▸ What the task asks:
Convert the lines of the records below, starting with the line that contains "Task: Tap the moon icon next to the clock" and going on through the end of the records, into a JSON list of strings with one string per line and no blank lines. Leave the pictures out.

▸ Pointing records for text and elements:
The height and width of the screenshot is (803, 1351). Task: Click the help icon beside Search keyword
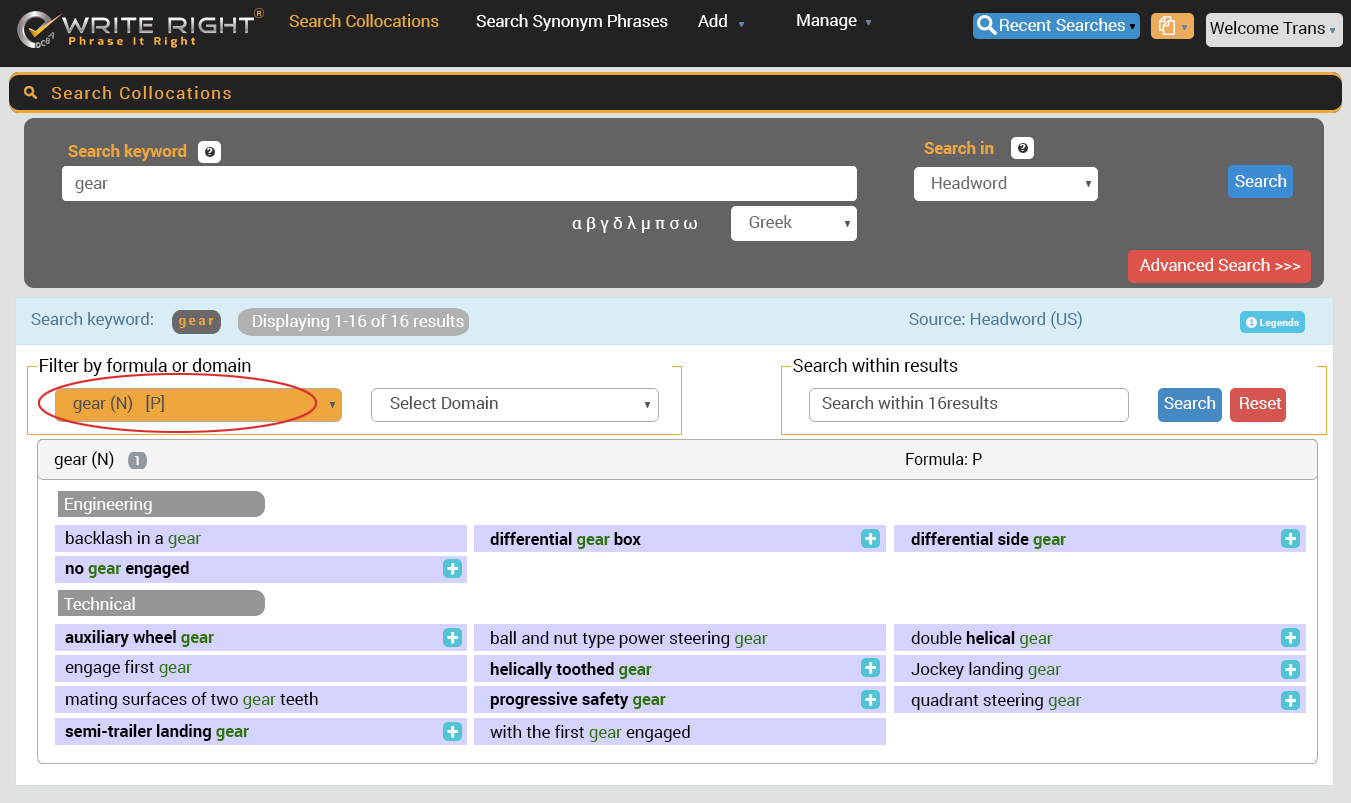click(x=209, y=152)
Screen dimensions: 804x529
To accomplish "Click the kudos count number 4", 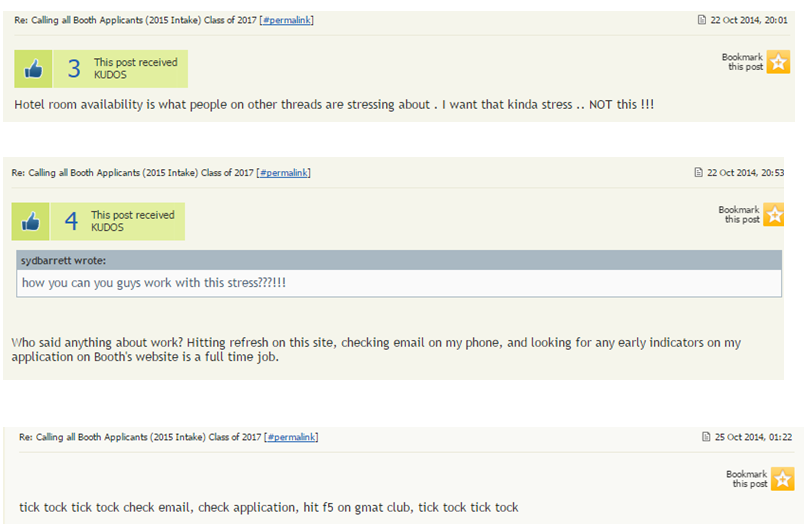I will click(71, 222).
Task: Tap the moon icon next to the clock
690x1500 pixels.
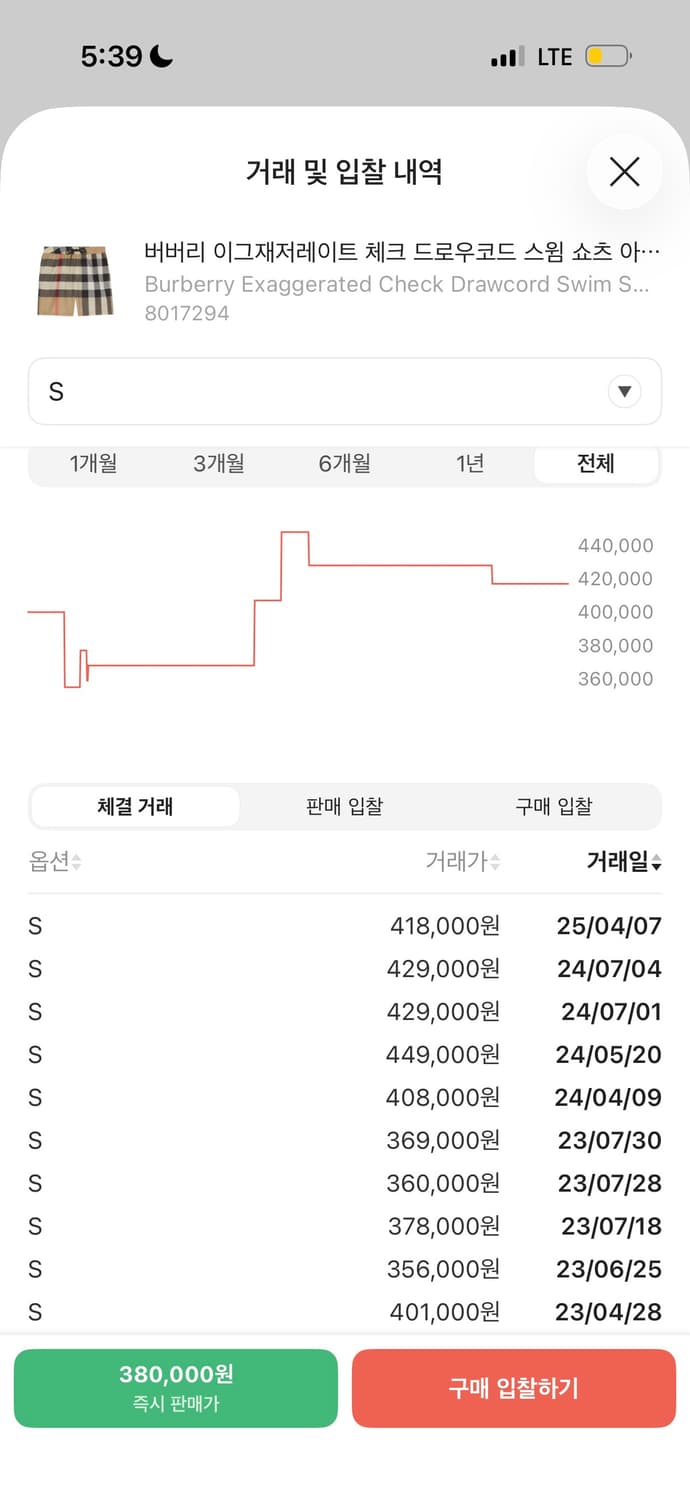Action: (161, 55)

▸ Task answer:
[
  "Task: Tap the moon icon next to the clock",
  "690x1500 pixels.",
  "Action: (161, 55)"
]